En vida fue un hombre de Dios. Un pobre sacerdote de pueblo, sin más formación que un puñado de conocimientos, y que se hizo misionero en San Pedro de Sula, Honduras. Ahora pastorea jaurías de condenados en las mansiones subterráneas.
Viste una túnica blanca, sucia hasta lo indecible, de capucha enorme. Sus ojos asoman entre las arrugas elefantiásicas de su rostro; son como perlas verdes por las que se asoma una purulencia espesa. Mantiene el cuero cabelludo, un desordenado bosque de pelos finos tan ralo que no oculta el contorno deforme de su cabeza. Su nariz, una oquedad vestigial que hace las veces de fosa nasal, está integrada entre unos pómulos llenos de quistes. La boca, torcida por la cascada de tumores que, a la altura del cuello, se ramifican y adquieren longitudes variables, enseñan una dentadura podrida e irregular.
Cuando estaba vivo, después de estar dieciséis años sirviendo de misionero en un jardín de infancia, fue testigo de como tres hombres armados, con rifles de asalto, entraron en la guardería y dispararon a todo cuanto se movía. Después de observar como masacraban a los niños aceptó el encargo de convertir en un santuario de rezo el edificio de la guardería. Lo invistieron chamán, hombre santo, y oró hasta que se dio cuenta que esas palabras no iban a servir para nada.
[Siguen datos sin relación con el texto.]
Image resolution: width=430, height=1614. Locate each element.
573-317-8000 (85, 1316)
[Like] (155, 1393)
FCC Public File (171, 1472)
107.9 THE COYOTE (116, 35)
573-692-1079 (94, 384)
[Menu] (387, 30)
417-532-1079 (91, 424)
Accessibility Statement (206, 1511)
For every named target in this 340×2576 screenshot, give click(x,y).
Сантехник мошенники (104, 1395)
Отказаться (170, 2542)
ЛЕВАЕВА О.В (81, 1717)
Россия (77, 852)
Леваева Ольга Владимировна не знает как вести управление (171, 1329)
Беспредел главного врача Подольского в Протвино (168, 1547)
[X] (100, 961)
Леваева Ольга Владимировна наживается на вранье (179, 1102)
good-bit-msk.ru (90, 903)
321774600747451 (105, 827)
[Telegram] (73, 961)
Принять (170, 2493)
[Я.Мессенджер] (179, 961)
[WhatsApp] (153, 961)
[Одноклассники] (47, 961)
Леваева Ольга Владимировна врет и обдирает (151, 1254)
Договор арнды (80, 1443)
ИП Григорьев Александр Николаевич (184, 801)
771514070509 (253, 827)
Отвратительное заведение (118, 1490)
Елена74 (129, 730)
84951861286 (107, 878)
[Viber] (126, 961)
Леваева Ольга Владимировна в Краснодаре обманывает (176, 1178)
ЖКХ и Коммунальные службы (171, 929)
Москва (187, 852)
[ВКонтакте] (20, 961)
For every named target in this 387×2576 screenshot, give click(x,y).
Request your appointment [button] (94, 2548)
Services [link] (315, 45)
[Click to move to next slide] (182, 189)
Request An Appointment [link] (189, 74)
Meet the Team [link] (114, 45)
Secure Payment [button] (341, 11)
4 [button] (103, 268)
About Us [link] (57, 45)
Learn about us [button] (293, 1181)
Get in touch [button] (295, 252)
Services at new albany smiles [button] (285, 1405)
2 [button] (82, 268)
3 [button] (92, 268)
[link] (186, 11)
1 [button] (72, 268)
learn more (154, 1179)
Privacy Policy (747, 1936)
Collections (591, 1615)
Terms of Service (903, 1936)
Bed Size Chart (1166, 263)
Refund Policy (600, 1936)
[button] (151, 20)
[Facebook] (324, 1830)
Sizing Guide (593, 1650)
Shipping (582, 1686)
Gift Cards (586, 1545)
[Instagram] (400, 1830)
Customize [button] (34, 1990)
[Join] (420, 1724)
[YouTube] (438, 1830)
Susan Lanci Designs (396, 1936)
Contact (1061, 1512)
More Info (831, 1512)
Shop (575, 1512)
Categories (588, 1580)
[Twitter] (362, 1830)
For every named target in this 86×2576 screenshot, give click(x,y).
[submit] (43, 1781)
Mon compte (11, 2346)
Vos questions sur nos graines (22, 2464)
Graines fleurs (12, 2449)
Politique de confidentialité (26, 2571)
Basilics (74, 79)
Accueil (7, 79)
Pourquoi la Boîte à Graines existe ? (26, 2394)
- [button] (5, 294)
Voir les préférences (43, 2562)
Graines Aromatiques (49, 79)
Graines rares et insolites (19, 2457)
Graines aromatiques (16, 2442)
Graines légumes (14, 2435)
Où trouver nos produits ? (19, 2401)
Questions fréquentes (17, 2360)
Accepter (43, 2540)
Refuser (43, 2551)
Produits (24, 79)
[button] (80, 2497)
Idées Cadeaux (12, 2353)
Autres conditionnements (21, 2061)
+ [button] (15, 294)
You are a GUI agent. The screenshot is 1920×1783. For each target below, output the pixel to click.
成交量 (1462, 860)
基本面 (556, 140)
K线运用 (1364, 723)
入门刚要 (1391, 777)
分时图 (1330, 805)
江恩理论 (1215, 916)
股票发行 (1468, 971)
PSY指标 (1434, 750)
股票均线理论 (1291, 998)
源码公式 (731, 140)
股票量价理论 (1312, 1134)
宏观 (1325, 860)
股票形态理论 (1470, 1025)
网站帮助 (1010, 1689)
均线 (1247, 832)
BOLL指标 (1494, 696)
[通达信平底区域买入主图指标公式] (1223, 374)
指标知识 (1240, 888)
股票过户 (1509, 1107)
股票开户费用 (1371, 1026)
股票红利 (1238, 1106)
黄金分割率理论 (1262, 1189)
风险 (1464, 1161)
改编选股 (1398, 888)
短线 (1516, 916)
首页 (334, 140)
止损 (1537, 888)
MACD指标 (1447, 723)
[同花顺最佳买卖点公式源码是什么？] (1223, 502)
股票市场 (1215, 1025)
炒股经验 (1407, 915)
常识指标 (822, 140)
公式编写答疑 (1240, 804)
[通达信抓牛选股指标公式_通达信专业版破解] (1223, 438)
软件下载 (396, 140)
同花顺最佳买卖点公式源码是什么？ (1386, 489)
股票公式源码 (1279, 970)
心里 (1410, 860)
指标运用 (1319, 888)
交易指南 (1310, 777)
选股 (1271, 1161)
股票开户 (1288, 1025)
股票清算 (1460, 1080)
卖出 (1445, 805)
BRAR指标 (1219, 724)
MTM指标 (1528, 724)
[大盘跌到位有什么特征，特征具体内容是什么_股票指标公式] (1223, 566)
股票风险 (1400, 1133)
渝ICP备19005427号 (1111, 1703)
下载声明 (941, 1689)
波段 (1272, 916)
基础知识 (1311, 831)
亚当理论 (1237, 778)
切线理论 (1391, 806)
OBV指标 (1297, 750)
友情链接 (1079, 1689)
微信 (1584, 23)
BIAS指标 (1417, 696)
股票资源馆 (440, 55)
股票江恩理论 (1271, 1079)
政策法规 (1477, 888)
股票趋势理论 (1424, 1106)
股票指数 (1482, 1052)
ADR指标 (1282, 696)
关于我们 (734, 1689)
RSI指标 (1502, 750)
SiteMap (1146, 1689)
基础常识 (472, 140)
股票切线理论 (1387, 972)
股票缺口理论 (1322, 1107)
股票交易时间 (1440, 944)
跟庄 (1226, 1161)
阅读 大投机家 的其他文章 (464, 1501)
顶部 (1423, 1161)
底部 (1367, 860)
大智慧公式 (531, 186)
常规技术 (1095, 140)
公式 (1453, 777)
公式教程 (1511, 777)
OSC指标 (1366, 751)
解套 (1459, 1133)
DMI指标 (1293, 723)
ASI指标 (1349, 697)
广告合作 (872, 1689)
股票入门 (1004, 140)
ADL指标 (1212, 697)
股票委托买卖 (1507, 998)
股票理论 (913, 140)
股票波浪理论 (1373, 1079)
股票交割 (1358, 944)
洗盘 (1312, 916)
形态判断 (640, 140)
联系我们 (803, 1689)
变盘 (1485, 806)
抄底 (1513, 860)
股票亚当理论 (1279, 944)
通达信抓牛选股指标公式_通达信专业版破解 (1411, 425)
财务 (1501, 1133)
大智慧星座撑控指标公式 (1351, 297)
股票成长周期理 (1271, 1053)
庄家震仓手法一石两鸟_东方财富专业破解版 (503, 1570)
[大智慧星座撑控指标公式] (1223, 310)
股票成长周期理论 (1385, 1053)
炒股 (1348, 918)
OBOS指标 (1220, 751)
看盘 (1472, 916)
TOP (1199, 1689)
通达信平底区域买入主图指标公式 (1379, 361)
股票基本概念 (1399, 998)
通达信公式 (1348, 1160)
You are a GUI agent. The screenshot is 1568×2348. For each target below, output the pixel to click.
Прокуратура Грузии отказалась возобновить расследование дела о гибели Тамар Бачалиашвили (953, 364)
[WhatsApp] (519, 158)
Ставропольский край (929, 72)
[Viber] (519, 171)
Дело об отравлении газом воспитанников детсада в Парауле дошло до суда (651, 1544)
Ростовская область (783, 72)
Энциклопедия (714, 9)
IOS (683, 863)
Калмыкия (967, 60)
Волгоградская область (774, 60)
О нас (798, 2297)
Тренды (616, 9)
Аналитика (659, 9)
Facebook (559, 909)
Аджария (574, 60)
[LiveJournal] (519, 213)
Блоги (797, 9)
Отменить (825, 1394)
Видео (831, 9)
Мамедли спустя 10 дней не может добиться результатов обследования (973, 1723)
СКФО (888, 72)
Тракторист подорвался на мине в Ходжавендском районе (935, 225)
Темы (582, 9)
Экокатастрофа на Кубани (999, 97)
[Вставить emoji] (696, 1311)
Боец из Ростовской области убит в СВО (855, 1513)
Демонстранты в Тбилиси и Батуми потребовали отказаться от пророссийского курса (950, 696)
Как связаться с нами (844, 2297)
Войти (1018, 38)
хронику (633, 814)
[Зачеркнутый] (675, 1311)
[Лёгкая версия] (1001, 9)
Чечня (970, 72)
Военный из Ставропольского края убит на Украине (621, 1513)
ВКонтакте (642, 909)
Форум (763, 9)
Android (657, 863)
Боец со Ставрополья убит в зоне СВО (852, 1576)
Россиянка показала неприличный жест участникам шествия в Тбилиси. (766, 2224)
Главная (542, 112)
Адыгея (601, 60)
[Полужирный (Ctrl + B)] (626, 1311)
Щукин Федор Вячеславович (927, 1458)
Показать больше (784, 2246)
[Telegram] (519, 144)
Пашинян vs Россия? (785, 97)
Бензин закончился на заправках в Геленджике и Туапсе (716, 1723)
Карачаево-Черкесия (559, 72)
Sufrió una profunda crisis de fe hasta que un día tuvo una visión. Notó en las vibraciones del aire una presencia hermosa: un pequeño mensajero divino se presentaba ante él. Era alto como un niño. Después de unos minutos hablando con él, Arcadio se dio cuenta de lo que tenía que hacer. Si quería acabar con el Mal debía deslizarse hasta la sima de los tentados y los perdidos, aprender la extraña lengua de los demonios, enfrentarse contra el Maligno en su palacio, hacerse terror para extirpar la perversión desde el centro mismo de su existencia. Pero suicidarse no era suficiente para llegar a lo más profundo de la Parroquia. Necesitaba algo más abyecto. Necesitaba arruinar algo sagrado. Arcadio hundió los pulgares en las cuencas oculares del mensajero celestial hasta matarlo. En ese momento entró un policía de patrulla y al ver la escena le disparó tres tiros. Así es como su alma accedió a la última frontera del infierno; así es como penetró en las mansiones subterráneas.
Su causa divina es aliviar a los condenados. Lleva el fuego redentor allí donde el frío es la esencia misma de la condena. Él distorsiona esa agonía en perdón, así es como controla a los pordioseros de la Parroquia.